Supplied records.
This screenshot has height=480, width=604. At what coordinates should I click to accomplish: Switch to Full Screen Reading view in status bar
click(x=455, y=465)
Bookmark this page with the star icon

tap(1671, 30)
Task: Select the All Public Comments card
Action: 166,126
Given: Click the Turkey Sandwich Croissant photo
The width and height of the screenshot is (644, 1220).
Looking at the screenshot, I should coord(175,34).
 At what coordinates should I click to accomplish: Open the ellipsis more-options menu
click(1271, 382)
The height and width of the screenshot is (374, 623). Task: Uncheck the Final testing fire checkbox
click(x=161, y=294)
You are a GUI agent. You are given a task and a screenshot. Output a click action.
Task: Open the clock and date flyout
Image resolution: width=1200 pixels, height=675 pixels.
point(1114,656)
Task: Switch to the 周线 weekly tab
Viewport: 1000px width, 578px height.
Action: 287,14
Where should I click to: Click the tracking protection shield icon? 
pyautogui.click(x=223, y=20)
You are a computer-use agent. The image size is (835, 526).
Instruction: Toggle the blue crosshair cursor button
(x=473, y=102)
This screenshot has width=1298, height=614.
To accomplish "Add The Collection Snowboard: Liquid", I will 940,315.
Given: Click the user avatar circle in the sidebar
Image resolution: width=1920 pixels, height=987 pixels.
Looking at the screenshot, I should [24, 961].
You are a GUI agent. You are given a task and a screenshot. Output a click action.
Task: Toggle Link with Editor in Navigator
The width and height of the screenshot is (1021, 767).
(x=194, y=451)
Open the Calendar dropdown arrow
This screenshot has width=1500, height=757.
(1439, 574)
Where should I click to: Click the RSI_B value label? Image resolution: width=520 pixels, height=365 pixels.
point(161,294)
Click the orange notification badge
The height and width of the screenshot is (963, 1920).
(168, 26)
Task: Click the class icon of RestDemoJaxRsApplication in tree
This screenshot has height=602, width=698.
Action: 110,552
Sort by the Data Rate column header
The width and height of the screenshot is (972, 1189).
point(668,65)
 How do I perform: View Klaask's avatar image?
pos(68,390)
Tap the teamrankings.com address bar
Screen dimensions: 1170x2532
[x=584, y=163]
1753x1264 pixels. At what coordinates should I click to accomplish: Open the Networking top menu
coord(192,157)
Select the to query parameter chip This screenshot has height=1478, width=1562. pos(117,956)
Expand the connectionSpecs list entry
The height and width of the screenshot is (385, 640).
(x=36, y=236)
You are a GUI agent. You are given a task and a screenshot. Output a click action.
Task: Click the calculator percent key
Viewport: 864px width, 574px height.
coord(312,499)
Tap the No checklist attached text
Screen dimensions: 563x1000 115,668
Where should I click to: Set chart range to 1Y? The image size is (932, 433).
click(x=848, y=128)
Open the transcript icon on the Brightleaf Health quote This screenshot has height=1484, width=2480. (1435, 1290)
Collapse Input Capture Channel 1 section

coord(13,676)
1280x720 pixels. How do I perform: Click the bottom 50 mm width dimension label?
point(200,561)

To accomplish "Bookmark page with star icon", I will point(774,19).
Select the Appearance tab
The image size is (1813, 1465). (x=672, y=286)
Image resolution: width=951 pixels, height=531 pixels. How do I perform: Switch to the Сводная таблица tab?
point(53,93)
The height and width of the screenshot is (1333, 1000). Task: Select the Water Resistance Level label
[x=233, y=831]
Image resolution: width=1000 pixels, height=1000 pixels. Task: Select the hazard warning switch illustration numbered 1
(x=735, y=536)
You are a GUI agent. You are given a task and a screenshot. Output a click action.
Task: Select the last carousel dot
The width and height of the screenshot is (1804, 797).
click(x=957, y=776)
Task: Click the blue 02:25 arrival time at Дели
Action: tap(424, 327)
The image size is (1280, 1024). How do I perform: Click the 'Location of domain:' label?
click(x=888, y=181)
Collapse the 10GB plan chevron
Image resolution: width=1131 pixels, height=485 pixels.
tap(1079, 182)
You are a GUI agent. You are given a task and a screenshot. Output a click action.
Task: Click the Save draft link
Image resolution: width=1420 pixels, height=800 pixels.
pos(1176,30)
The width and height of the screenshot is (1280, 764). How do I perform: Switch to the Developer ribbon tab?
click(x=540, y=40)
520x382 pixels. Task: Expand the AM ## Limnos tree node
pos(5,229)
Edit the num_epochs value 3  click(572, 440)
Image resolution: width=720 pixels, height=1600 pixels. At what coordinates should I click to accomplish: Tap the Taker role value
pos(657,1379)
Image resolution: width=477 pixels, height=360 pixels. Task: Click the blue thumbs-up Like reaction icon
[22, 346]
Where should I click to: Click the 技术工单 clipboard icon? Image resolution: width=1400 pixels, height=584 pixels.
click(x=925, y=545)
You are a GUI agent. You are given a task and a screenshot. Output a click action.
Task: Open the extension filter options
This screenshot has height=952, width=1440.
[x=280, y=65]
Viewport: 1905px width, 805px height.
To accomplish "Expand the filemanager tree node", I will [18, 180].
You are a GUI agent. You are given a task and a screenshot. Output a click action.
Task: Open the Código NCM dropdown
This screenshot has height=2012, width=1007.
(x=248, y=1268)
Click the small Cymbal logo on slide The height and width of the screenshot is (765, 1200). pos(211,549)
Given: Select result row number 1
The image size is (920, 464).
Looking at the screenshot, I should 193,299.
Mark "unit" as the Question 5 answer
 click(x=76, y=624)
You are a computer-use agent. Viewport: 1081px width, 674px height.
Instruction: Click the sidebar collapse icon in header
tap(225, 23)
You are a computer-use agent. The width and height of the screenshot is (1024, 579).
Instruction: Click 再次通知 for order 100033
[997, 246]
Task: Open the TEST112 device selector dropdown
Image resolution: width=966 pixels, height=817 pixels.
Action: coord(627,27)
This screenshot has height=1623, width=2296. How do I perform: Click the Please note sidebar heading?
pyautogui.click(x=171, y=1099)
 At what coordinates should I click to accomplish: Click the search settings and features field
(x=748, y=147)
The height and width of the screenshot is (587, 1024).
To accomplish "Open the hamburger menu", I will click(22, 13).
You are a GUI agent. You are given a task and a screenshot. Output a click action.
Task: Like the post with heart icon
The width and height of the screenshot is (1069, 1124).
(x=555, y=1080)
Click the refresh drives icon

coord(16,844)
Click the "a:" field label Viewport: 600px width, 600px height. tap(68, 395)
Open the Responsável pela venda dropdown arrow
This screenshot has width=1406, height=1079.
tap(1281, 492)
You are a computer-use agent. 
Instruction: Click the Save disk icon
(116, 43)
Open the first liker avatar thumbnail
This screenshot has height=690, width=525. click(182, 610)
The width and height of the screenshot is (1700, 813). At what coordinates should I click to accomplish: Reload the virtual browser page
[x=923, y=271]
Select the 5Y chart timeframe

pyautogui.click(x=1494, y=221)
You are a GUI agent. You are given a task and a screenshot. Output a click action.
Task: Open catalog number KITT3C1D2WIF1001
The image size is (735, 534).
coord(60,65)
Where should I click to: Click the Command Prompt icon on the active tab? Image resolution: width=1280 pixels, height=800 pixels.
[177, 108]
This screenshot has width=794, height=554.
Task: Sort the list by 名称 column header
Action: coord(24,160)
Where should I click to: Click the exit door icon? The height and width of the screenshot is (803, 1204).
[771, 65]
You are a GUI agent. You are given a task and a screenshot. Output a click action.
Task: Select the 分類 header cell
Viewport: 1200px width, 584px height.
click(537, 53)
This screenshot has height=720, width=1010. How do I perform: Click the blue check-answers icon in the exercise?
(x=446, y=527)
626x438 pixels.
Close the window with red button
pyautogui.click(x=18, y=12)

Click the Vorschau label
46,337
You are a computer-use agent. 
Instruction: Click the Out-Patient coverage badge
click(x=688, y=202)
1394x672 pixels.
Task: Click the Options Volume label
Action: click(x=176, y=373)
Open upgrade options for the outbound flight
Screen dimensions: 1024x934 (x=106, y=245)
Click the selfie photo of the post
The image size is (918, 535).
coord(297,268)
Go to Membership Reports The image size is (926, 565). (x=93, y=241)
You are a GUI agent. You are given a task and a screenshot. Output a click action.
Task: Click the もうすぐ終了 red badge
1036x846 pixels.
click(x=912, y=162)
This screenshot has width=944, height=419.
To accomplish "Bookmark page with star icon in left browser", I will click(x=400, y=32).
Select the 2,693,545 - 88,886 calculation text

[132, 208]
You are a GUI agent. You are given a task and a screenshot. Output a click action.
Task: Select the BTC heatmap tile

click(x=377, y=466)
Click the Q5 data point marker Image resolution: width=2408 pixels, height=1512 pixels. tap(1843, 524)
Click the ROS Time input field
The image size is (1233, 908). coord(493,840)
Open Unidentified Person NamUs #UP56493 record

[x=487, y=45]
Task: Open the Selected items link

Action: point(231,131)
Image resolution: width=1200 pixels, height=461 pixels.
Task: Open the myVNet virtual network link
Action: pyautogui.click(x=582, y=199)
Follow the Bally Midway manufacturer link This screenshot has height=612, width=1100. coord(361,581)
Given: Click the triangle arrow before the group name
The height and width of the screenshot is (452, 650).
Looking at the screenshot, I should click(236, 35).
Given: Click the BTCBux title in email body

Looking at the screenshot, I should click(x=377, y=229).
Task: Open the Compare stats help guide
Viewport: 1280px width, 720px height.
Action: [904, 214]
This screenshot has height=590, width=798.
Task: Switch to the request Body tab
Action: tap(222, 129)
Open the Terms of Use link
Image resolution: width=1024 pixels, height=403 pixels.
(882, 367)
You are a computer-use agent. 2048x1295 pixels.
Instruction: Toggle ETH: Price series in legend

Requirement. Looking at the listing above, how many of its lines contain "computer"? Say only the number.

Reply to the exercise. 6